A região metropolitana de São Paulo vive hoje a pior crise hídrica dos últimos 80 anos. O sistema da Cantareira, responsável por abastecer a capital e outros municípios, nunca registrou números tão baixos, segundo especialistas, se continuar nesse ritmo e nessas condições, o sistema pode secar ainda em Março.

                                                                                                       Foto: Reprodução

 Diversos fatores contribuíram para a seca, dentre eles estão: A falta de chuva, a falta de conscientização da população e o descaso do governo estadual.

A falta de chuva ocorre devido ao impedimento da passagem da Massa Equatorial Continental, que deriva da Amazônia e traz umidade para o oeste de Minas e São Paulo. A deficiência dessa massa de ar está diretamente ligada ao desmatamento da maior floresta tropical do mundo, pois durante a fotossíntese, as árvores removem o dióxido de carbono da atmosfera, diminuindo a temperatura terrestre, ou seja, elas funcionam como um ar condicionado.
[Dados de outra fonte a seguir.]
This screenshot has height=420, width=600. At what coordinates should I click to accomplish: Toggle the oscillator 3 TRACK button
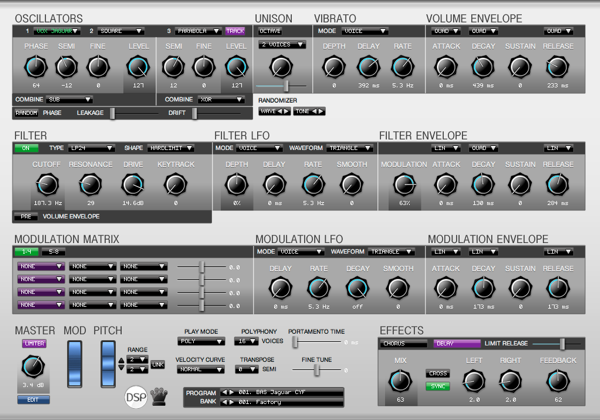235,31
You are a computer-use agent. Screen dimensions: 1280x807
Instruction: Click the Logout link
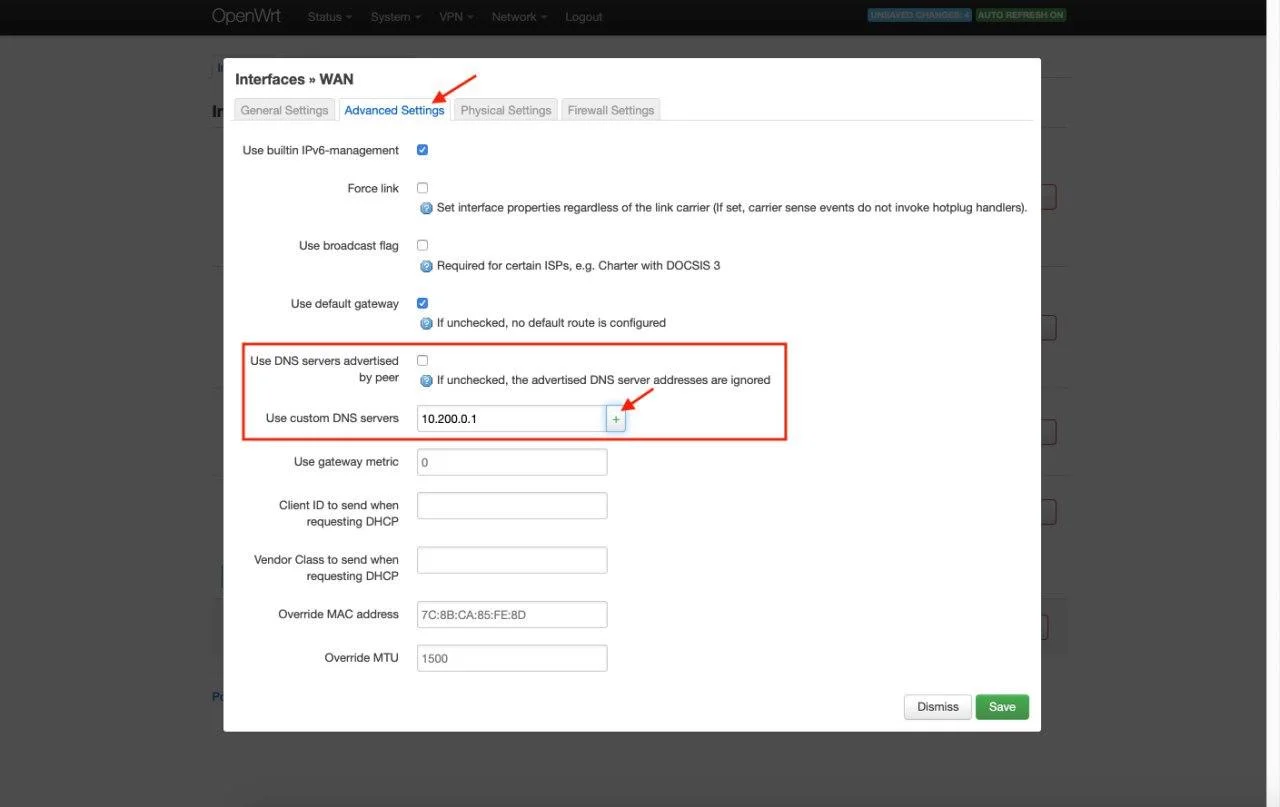[583, 17]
Além disso, na parte mais quente do dia as plantas “soam”, num processo chamado evapotranspiração, que devolve a umidade do ar. Se todas as árvores estivessem no seu devido lugar, o Brasil todo não estaria sofrendo com a falta de chuva.

Com isso, entramos na falta de conscientização da população. Se todos sabem que o desmatamento da Floresta Amazônica influencia diretamente na climatização do país inteiro, por que continuar a desmatar? É muito simples, hoje o dinheiro e o poder estão acima de qualquer bem estar, não se pensa mais nas gerações futuras, o importante é fazer dinheiro.
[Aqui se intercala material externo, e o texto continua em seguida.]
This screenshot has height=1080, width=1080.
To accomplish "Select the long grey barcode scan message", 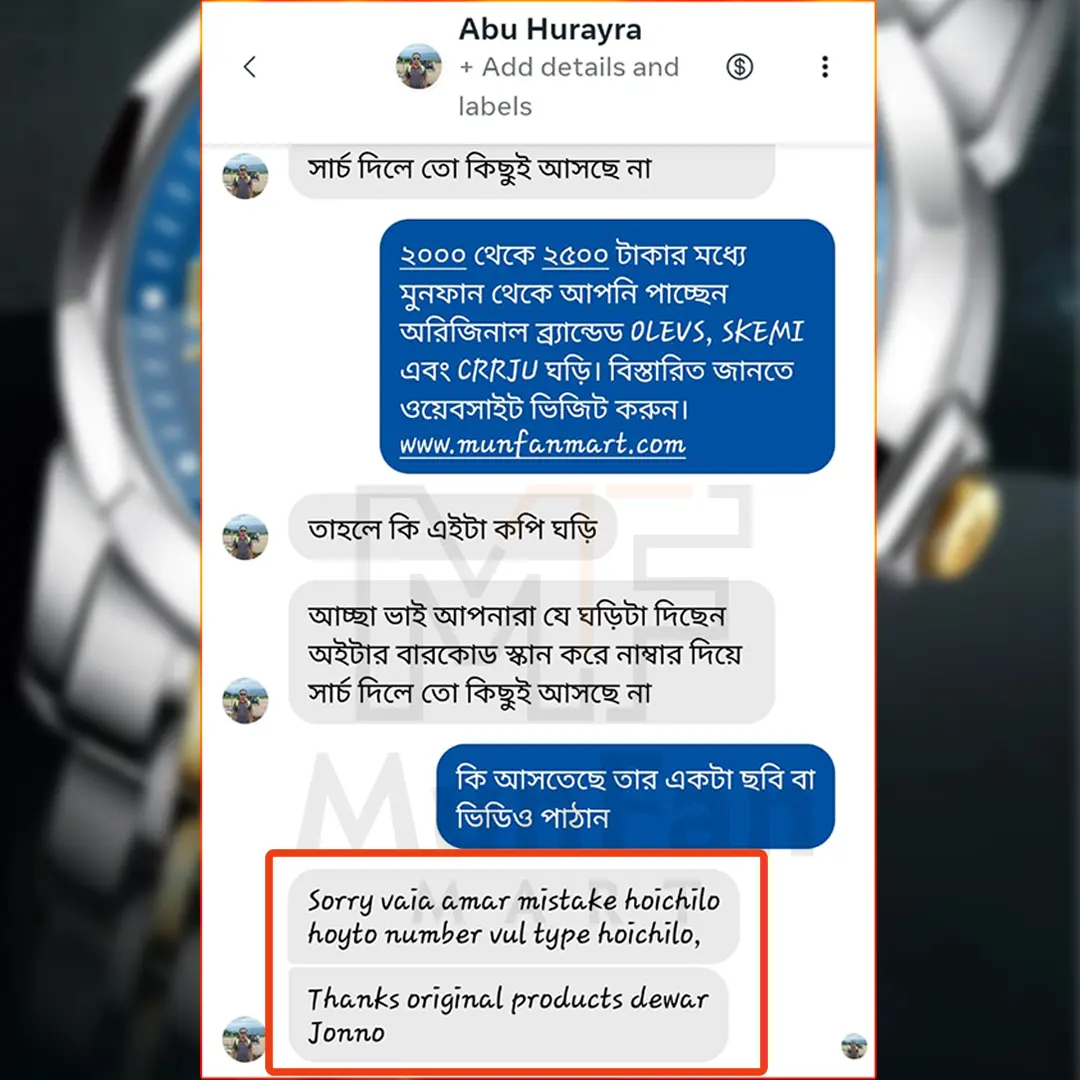I will 531,653.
E constitucional que, a responsabilidade do saneamento básico é do governo estadual, o governo federal não tem obrigação de encontrar uma solução para a crise hídrica, apesar da presidenta Dilma Rousseff ter oferecido pessoalmente o apoio ao governador Geraldo Alckmin. Especialistas confirmam que o racionamento de água deveria estar em vigor a muito tempo, mas a demora nas decisões não são as únicas deficiências desse governo que em 20 anos de administração colocou a 6ª maior cidade do mundo no mapa da seca.

Hoje, a região metropolitana da capital econômica do Brasil possui 8 complexos responsáveis pela produção de mais de 60 mil litros de água por segundo. Dos 8 apenas 6 estão funcionando, ou seja, se todos estivesse ativos, talvez a escassez de água não estaria tão grande.

O sistema da Cantareira, que é o maior dos complexos, está com menos de 7% da sua capacidade total de armazenamento, e para suprir a necessidade do abastecimento da região metropolitana, a medida tomada foi transportar água de outros sistemas mais cheios, sem ao menos pensar que se a falta de chuva continuar teremos um círculo vicioso, que vai acabar gerando a seca dos outros sistemas do complexo.

Podemos considerar também além de um descaso com a população, um crime contra o equilíbrio ecológico. O governo do estado de São Paulo já deveria ter iniciado o processo de despoluição do rio Tietê e Pinheiros, que segundo especialistas, poderiam ser a solução para a crise hídrica caso não estivessem poluídos. A desculpa do governo tucano é simplesmente o custo da obra, sendo que já foi comprovado que a cada 1 dólar investido em saneamento básico se economiza 8 dólares em saúde pública. Estudos comprovam que é possível despoluir os rios, porém não é prioridade do governo que aos poucos esta se revelando.

O tribunal de contas de São Paulo revelou no mês passado, irregularidades em empresas que executam as obras públicas. A tramoia está na superfaturação de preços em processos de licitação e na subcontratação de empresas derrotadas.

Infelizmente hoje nos meios de comunicação, a crise hídrica só é retratada como consequência da falta de chuva, sendo que há uma série de fatores por trás dessa calamidade.